[WHAT THIS TASK INVOLVES] Whenever a line contains the string "computer", copy it out of the entries.

═══ DATA PROVIDED ═══

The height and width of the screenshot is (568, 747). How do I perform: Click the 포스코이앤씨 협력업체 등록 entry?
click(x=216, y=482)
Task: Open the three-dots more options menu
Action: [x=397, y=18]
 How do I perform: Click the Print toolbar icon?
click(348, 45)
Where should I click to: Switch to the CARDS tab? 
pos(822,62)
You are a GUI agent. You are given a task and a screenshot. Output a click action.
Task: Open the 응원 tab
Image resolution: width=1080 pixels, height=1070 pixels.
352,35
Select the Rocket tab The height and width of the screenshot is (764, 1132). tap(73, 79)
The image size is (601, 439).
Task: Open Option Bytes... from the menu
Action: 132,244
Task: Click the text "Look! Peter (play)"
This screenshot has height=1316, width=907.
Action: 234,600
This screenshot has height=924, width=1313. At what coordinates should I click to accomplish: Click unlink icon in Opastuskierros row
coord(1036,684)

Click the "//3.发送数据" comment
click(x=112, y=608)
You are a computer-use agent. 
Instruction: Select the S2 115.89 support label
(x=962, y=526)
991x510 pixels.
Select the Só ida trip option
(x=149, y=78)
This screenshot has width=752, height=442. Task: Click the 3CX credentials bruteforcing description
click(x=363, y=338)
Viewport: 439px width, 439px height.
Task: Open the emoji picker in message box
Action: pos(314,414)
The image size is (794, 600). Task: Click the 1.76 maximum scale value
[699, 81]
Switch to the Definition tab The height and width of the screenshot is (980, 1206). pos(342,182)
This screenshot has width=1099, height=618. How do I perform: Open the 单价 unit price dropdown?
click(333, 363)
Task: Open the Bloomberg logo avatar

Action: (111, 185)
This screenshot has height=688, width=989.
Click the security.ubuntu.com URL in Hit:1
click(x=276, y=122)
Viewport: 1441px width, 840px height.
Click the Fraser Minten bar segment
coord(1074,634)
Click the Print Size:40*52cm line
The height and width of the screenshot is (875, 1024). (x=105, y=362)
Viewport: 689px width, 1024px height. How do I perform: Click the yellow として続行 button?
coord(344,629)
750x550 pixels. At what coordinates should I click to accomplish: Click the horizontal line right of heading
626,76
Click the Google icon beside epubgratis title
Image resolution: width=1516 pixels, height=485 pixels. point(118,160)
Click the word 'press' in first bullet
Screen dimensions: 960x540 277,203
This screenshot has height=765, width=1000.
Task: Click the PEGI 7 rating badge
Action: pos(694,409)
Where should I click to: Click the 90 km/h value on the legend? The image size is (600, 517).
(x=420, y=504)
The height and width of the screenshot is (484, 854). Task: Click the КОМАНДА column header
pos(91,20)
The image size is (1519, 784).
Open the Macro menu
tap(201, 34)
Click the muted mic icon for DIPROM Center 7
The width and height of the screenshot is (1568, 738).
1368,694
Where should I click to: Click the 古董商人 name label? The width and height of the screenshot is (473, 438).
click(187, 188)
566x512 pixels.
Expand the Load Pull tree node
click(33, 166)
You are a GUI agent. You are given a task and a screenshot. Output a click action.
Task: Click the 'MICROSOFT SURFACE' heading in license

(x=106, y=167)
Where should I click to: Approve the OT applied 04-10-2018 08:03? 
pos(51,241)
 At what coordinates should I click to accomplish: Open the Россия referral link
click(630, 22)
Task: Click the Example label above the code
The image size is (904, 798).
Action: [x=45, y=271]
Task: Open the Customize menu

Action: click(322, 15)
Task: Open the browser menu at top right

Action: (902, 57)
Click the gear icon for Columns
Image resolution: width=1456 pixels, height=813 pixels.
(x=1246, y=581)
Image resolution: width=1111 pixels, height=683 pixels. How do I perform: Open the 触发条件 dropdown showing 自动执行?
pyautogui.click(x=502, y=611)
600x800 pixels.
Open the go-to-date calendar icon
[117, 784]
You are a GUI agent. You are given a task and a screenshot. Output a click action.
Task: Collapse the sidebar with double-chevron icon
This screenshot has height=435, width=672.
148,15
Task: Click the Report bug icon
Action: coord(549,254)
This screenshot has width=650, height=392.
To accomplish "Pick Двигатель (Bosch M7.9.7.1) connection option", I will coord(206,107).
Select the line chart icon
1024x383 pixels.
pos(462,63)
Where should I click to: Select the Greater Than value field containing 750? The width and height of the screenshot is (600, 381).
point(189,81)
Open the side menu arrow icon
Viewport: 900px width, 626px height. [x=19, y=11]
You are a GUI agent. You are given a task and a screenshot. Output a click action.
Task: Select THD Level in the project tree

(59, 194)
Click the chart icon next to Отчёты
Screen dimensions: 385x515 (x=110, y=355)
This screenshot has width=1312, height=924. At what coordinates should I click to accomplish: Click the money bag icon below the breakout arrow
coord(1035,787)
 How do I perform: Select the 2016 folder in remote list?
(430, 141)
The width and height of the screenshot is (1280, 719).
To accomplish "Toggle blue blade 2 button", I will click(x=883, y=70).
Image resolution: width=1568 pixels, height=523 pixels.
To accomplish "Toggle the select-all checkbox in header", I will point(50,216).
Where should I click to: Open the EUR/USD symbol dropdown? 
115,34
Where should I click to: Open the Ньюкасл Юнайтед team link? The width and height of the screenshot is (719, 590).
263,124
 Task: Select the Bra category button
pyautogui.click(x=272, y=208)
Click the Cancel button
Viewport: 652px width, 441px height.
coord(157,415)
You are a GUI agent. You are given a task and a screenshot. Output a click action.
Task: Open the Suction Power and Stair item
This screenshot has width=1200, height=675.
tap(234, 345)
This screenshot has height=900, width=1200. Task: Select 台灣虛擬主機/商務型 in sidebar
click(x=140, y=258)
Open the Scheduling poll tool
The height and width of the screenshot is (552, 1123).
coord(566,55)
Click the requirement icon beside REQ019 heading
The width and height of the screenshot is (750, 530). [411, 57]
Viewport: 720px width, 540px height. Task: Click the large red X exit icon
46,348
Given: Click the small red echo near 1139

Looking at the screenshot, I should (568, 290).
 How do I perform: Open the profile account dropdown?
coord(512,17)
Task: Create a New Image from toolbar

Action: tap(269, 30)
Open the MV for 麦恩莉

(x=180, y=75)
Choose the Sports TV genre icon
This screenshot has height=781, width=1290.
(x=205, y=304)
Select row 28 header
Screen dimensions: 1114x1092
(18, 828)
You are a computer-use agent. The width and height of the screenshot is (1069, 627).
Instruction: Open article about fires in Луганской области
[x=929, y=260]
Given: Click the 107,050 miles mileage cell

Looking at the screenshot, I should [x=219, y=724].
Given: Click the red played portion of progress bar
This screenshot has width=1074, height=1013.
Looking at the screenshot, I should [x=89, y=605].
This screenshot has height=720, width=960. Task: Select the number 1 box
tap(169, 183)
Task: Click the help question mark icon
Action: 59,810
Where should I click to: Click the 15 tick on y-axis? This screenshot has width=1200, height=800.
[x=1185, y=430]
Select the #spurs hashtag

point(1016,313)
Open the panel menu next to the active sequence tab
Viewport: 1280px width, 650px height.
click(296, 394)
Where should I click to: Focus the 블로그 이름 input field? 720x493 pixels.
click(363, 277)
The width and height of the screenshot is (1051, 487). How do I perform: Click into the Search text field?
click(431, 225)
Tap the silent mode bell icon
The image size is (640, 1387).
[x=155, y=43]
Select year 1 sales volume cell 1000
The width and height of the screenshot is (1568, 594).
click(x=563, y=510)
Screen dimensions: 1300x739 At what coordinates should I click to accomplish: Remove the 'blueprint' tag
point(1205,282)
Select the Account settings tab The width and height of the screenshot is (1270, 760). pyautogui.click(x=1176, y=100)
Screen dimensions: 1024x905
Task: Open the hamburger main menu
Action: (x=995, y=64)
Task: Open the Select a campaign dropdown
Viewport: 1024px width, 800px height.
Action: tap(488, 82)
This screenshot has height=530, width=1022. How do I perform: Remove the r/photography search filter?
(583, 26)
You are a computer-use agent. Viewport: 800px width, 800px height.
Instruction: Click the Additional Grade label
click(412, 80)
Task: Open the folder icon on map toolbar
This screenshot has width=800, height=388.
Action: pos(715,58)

═══

[TASK OUTPUT]
You are a computer-use agent. 
You are a computer-use agent. The width and height of the screenshot is (1069, 627).
You are a computer-use agent. Viewport: 800px width, 800px height.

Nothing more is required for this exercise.